There I stood at the top of the bunny hill. I had a couple kids cheering me on and encouraging me as I looked down at the bottom of the hill, which all of a sudden seemed like a long way down. I turned my skis down the hill, started to pick up speed and BAM. Yep. I totally wiped out. Skis up in the air, snow in my mouth, I sat there on the hill and groaned. See! You suck at this! Just give up! The voices in my brain started up again, I knew it! I knew I was going to fail! Seeing that I wasn’t very far from the top (and then getting even more disappointed that I had hardly made it 15 feet down the hill before sprawling out) I ungracefully unhooked my skis and walked back to the top. Again, I started down the hill. As I got about a quarter of the way down, I thought to myself, Hey, you’re actually doing it! That is, until I biffed it again, hard. This one really hurt, both my pride and my hip. I lay on my stomach and pounded the snow with my fist. Just give up!! You can’t do this! My negative thoughts started swirling again until they were interrupted with, “C’mon Ms. Bardole! You can do it!” After spending all morning picking them up and encouraging them, my students were returning the favor.
When I finally made it to the bottom, I really wanted to quit. I wanted to cut my losses, hope not very many people saw my falls, and call it a day. I considered making up an excuse like an injury, or needing to go talk to someone. But as I looked into the faces of my students, it hit me. We were expecting them to be vulnerable. We were expecting them to try, and fail, and pick themselves up and try again. I realized that they didn’t need a role model who was great at skiing, they needed a role model that was going to get up, brush themselves off, and show grit in learning something new.
I went up and down that bunny hill around 8 times that day. I encouraged kids who wanted to quit to keep going with me, because, hey, “You can’t be worse than me!” I had a lot of fun with the kids who for whatever reasons, were sticking around the bunny hill. No, I didn’t ski the whole afternoon. No, I never passed the bunny hill test and I sure as heck never made it to the “big hills.” Yet, at the end of the day, I felt like I had accomplished something big. I allowed myself to be vulnerable, I allowed myself to be in a situation where I was not good at something, and I kept trying even when it felt hard and uncomfortable. It was not about skiing anymore, it was about seeing how much I had grown in allowing myself to be vulnerable and being an authentic role model for my students.

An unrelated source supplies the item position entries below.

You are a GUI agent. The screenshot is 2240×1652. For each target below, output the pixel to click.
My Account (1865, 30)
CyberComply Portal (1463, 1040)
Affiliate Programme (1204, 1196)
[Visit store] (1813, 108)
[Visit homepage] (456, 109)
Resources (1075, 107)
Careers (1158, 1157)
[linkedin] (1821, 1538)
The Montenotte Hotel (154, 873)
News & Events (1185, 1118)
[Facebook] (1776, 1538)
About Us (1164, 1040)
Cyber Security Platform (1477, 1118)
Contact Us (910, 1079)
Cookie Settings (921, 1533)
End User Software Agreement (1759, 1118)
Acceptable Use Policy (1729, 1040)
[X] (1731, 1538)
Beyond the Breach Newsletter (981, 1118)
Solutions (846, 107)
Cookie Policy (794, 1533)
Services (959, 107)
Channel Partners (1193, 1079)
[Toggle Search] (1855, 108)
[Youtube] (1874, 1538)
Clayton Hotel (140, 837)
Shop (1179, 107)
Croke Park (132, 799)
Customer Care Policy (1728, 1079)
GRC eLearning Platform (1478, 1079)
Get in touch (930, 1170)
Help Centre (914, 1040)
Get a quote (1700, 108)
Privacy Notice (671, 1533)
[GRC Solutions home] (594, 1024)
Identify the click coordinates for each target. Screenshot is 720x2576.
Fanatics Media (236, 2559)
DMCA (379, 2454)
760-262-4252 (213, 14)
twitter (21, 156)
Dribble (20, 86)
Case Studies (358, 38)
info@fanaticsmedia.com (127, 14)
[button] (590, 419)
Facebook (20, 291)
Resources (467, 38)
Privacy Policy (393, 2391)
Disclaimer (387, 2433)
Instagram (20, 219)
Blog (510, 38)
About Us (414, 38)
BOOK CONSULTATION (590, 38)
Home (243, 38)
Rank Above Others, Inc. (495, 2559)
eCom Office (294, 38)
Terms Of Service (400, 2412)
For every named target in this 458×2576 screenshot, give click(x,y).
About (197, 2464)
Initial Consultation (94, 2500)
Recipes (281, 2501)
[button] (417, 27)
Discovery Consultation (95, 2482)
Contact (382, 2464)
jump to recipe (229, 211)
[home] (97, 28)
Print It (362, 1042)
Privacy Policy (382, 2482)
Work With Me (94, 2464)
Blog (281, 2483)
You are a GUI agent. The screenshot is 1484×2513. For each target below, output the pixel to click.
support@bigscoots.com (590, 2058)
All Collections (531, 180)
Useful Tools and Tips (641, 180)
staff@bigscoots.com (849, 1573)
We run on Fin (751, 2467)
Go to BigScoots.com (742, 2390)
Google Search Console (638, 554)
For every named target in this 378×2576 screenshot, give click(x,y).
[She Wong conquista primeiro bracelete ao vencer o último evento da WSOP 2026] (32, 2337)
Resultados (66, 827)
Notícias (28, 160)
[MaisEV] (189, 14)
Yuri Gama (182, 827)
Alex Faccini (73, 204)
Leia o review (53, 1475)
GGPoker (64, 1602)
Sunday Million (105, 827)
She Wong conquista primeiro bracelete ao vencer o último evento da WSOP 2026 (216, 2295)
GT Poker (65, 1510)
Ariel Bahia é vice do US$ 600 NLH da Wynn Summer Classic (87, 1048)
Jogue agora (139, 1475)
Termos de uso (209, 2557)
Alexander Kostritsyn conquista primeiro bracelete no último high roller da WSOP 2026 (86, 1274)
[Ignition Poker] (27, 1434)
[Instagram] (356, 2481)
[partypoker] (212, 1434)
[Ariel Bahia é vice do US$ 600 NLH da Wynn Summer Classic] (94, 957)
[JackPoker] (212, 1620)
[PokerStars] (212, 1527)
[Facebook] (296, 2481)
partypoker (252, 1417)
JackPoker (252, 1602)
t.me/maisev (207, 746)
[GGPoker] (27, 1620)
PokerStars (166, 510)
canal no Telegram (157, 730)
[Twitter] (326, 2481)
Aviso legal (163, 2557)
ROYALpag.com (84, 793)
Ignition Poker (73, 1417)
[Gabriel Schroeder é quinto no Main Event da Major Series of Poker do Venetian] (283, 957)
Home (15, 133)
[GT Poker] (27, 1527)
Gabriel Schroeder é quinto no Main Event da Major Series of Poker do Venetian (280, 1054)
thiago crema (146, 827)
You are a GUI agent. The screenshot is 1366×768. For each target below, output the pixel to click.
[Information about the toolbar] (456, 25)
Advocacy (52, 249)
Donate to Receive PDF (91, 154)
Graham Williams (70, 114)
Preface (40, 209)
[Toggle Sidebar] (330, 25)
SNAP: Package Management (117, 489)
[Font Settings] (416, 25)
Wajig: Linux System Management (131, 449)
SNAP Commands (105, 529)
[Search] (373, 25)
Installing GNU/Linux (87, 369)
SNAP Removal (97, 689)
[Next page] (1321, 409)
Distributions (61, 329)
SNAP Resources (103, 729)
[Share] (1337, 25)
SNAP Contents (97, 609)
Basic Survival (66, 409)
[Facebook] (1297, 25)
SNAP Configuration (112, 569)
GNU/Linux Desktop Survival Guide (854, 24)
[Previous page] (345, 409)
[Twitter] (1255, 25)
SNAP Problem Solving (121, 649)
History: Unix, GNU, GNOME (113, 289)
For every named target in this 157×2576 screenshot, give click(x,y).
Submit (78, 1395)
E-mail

When we were loading the bus, one of my students came up to me. “If it wasn’t for you, I would have given up. But you encouraged me to keep trying and I had a lot of fun.” That comment, was enough to feel like everything that day was worth it. I was absolutely exhausted. My not-as-young-as-it-once-was body felt like I had been hit by a bus. Yet, I had conquered a few fears and inspired a few students to do so with me. For most, the ski trip was a really fun field trip. For me, it was a lot bigger. It was proof of the baby steps I’m taking in the direction of the vulnerable, authentic person that I’m aspiring to be.